Selma Waldman, In Focus
Selma Waldman, Barrier Head 4, 1962, ink on paper. Photo: Courtesy of the Estate of Selma Waldman

Selma Waldman, In Focus

Center on Contemporary Art (CoCA), Seattle, WA - To June 26

by Matthew Kangas

Resident curator Negarra A. Kudumu has created the best Selma Waldman survey yet, with numerous pieces never before exhibited publicly. A sequel to the recent CoCA show A Conversation Through Time & Space, which concentrated on Waldman’s influence on nine contemporary artists, In Focus is the fourth retrospective since her death in 2008, at age 77. Kudumu has selected from the Selma Waldman Legacy Project 20 drawings, prints, collages and pastels dealing with state-sanctioned violence, hunger, human suffering, and other issues spanning 70 years of history.
Whether about South Africa, Iraq, the American Deep South (Waldman was born in Texas) or the Holocaust, Waldman’s encounters with horrific torture and degrading, coercive military violence are expressed in small-scale pastels and charcoals that rope in the viewer who struggles to get a closer look. Blizzards of colored lines obscure figures slowly revealed to display specific examples of power plays between rulers and resisters. As far back as her 1959 Fulbright Fellowship in Berlin, when she first learned the full story of the Holocaust, Waldman dedicated her life to protesting human indignities. As a result, her reputation climbed in Europe, including exhibitions in Berlin, The Hague and the Czech Republic. Over 50 years, Waldman created an “inspiring and revelatory” body of work with a deeply humanitarian ethic.

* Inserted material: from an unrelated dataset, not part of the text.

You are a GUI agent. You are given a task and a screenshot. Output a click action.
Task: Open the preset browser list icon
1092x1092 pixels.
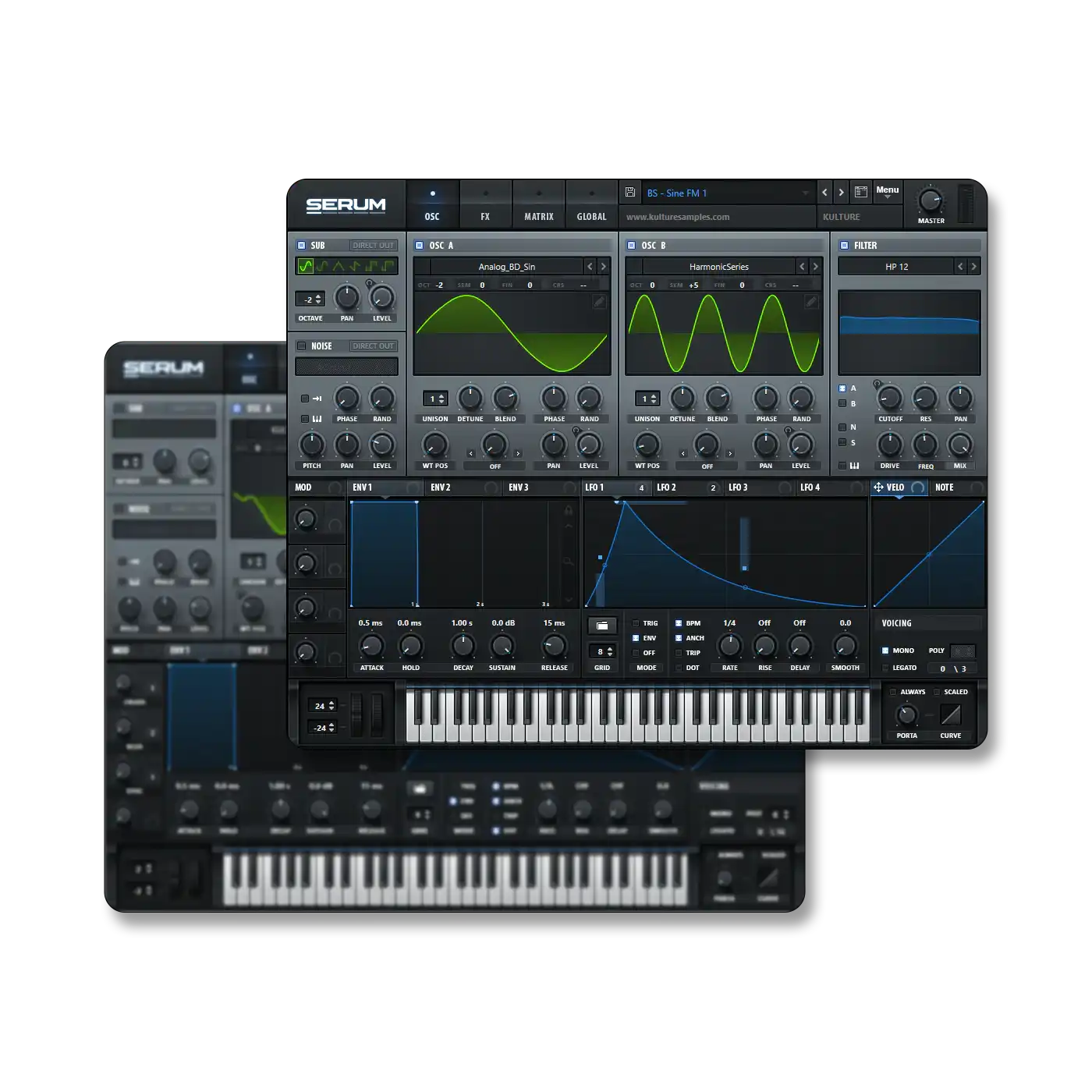861,193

This show is definitely worth a visit to learn about an artist who rejected Abstract Expressionism, Pop Art, Minimalism and other midcentury proclivities in favor of a dogged realism more akin to Käthe Kollwitz than Helen Frankenthaler. For example, in Blow Your Head O (2000), two naked torsos are involved in the genital torture of a third. Beautiful greens, blues and flesh pinks tease us into closer inspection, only to be repelled and shocked into recognition .

For Kudumu, Waldman’s art-historical signifi cance relates to her prophetic vision. “Hunger is still with us, as in the Bread and Soup series. One half-block from here, you can see the realities of hunger on the street. Selma Waldman saw that much human behavior would remain the same. That is part of her great power as an artist.”